• Problem:
Please quote the lines of the records below word for word, leaving out the pictures.

(Pointing data for screenshots)

--- Start ---

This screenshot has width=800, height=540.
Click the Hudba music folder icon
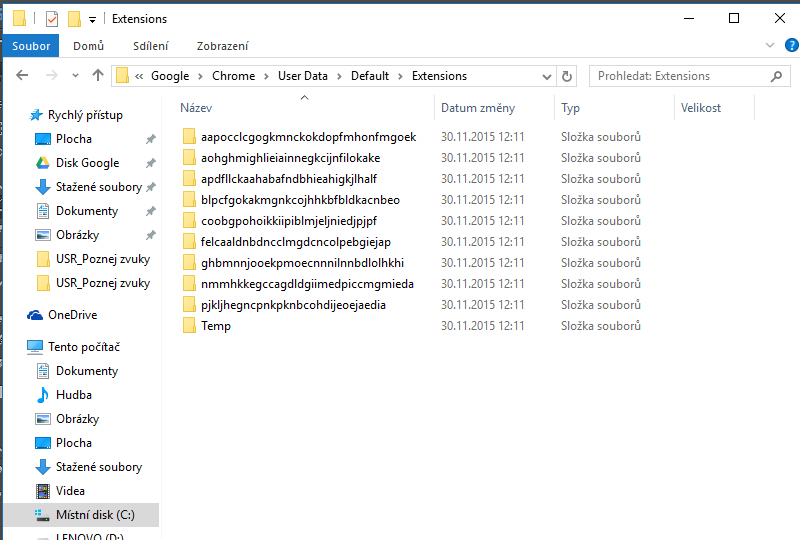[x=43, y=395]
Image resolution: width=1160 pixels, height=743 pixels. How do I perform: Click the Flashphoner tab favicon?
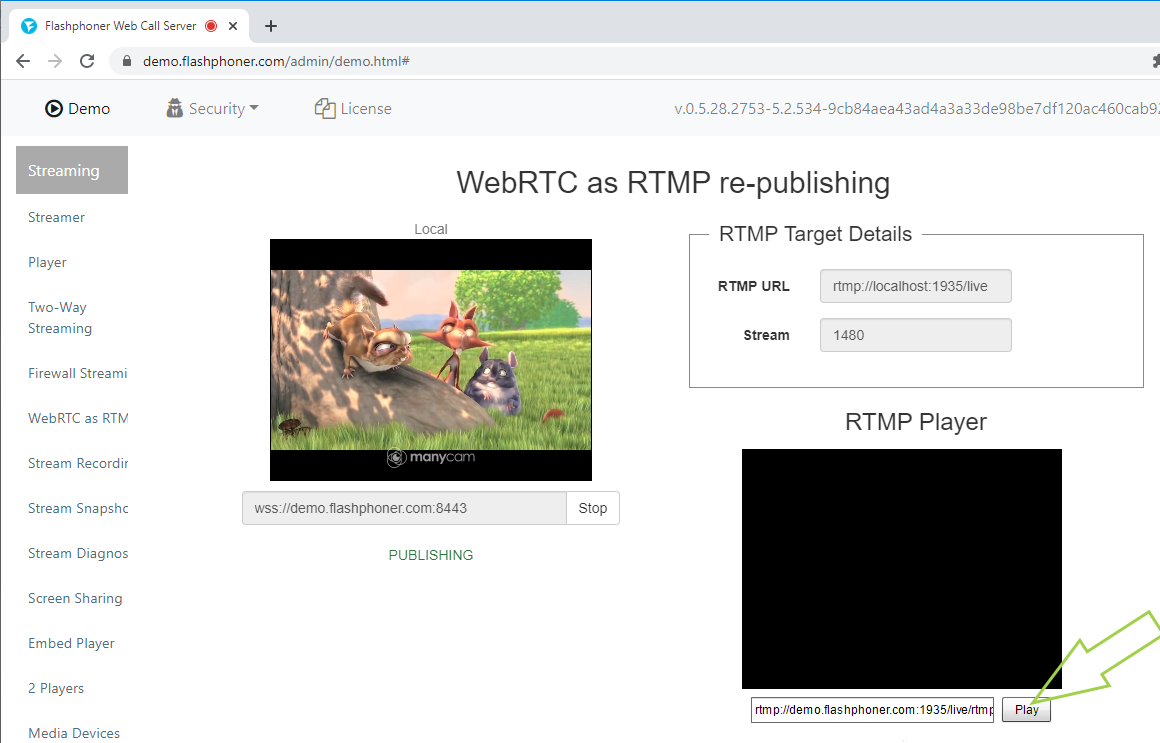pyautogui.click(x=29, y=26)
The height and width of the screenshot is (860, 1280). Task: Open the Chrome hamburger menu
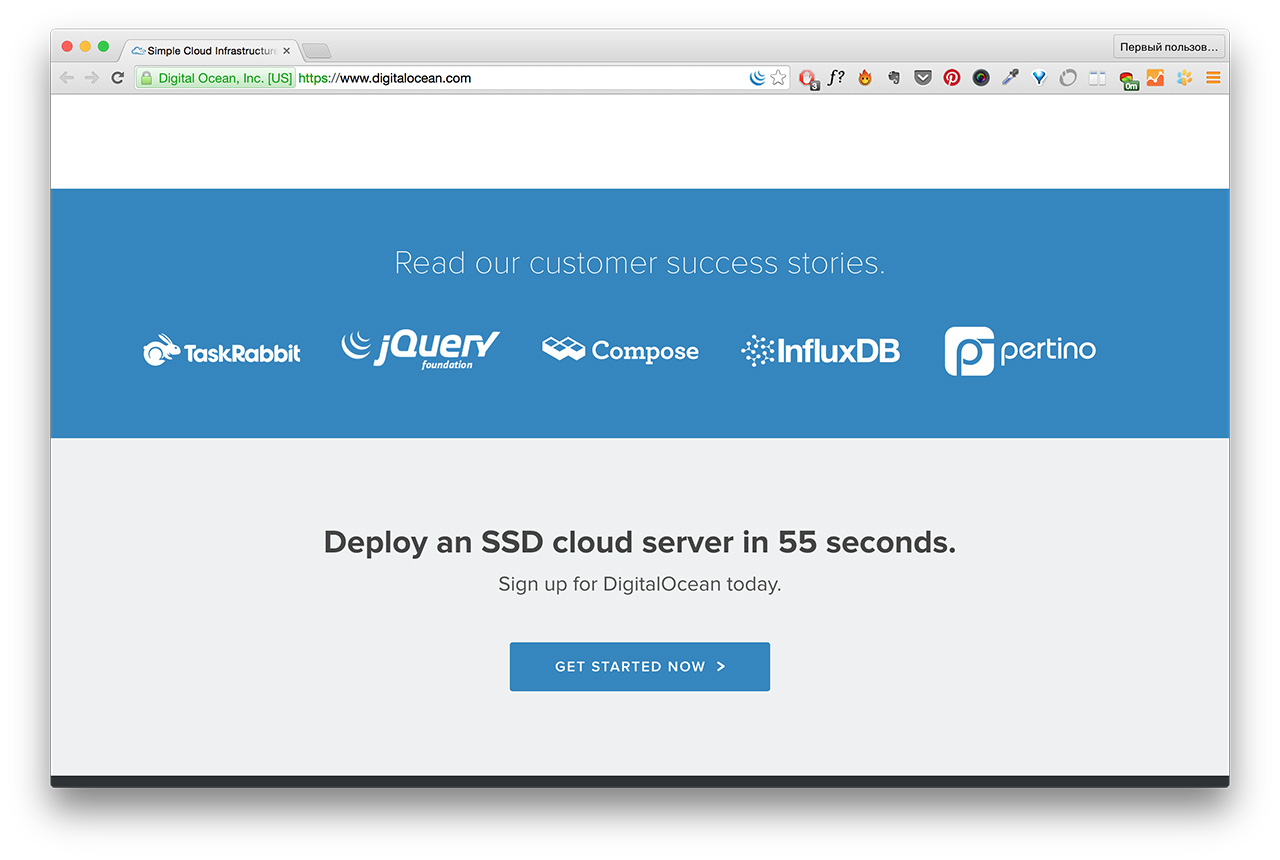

--- End ---

• Output for this task:
This screenshot has width=800, height=540.
Click the Hudba music folder icon
[x=43, y=395]
Image resolution: width=1160 pixels, height=743 pixels. How do I perform: Click the Flashphoner tab favicon?
pyautogui.click(x=29, y=26)
The height and width of the screenshot is (860, 1280). Task: Open the Chrome hamburger menu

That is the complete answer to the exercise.